◆ **Questions to answer**:
- A) Write out the piece on specialty drug prices below, everything from "In each of these" down to "based on cost.", with no changes.
- B) Go on with the piece on specialty drug prices from where it stops.
*** Opening Exercise text ***
The government and academic medical centers need to rethink their technology transfer policies, which have allowed the price of specialty drugs to soar to unsustainable heights.
The latest targeted therapies for cancer and genetic diseases are coming to market with price tags approaching a half-million dollars per patient. What most have in common are their origins in academic or government labs funded by the National Institutes of Health.
The most important advance in cancer treatment in decades—chimeric antigen receptor T-cell therapy, known as CAR-T—has achieved long-term remission in about two-thirds of children and half of adults with leukemia and lymphoma. In CAR-T, immune cells are removed from a patient’s body and bioengineered to fight a patient-specific tumor. More than 400 clinical trials are testing CAR-T in a wide array of cancers.
There are also new drugs to slow the advance of cystic fibrosis and Leber congenital amaurosis, or LCA. These are mutation-driven diseases whose effects begin at birth and lead to debilitating lung disease and blindness, respectively.
The CAR-T now marketed by Novartis, Kymriah, was developed at the University of Pennsylvania by Dr. Carl June and colleagues. The version marketed by Gilead Sciences is Yescarta, which was invented at the National Cancer Institute; Gilead purchased the rights from Kite Pharmaceuticals for $11 billion. The new drugs for cystic fibrosis, Orkambi and Kalydeco, were developed with grants from the NIH and the Cystic Fibrosis Foundation, which eventually sold the rights to Vertex Pharmaceuticals for $3.3 billion.
The gene therapy for LCA, Luxturna, was developed at the Children’s Hospital of Philadelphia. Its lead scientist, Dr. Katherine High, helped form Spark Therapeutics with a $50 million investment by CHOP, whose CEO at the time, Dr. Steven Altschuler, sat on its board. When Roche recently announced plans to purchase the firm for $4.8 billion, Bloomberg News estimated CHOP would walk away with $456 million from the deal.
In each of these cases (and many more I could cite), the argument that high prices are needed to repay development costs is laughable. The final clinical trials needed for Food and Drug Administration approval had enrollments in the low two-figures with desperate patients or their parents breaking down doors to get in. Those prices are set on Wall Street, not by any calculus based on cost.
*** Closing Exercise text ***
*** Opening Information shown ***
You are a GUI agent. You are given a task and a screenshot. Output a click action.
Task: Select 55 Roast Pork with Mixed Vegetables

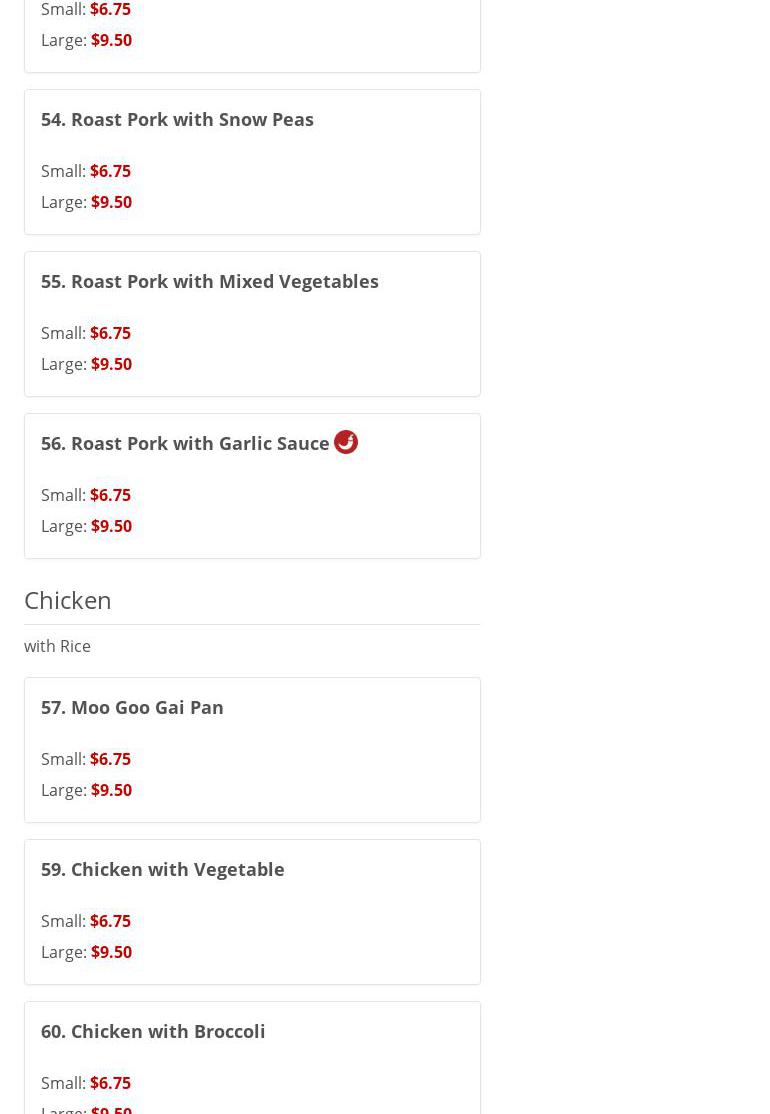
*** Closing Information shown ***
◆ **Answers in order**:
- A)
In each of these cases (and many more I could cite), the argument that high prices are needed to repay development costs is laughable. The final clinical trials needed for Food and Drug Administration approval had enrollments in the low two-figures with desperate patients or their parents breaking down doors to get in. Those prices are set on Wall Street, not by any calculus based on cost.

- B)
Nor are they based on value. The prices for many of these drugs far exceed what the not-for-profit Institute for Clinical and Economic Review considers the upper limit on what insurers should pay for a medical technology. For instance, ICER estimated Vertex would have to cut the prices of Orkambi and Kalydeco, its two cystic fibrosis drugs, by three-fourths to make them cost-effective.
In the mid-1990s, AIDS activists demanded the NIH use the retained-rights clause in its licensed patents to lower the cost of the new miracle drugs it had helped develop. Bowing to industry pressure, the government said no.
University technology transfer offices have also turned their backs on the price issue, which isn’t surprising since the higher the price, the greater their royalty stream. Their defense is that the additional revenue is plowed back into their research labs, which is the same argument made by the not-for-profit Cystic Fibrosis Foundation.
But this distorts the nation’s research prioritization process. It divorces funded projects from the public accountability that comes from an independent review of their medical need and scientific opportunity. “We’re working against the ethical standards we should be driven by,” said Dr. Ross McKinney, chief scientific officer for the Association of American Medical Colleges.
That needs to change. If Congress actually moves to adopt drug pricing legislation this year, it should include language requiring there be affordable, value-based prices whenever therapeutic products are developed with technologies licensed from the NIH or taxpayer-funded university research.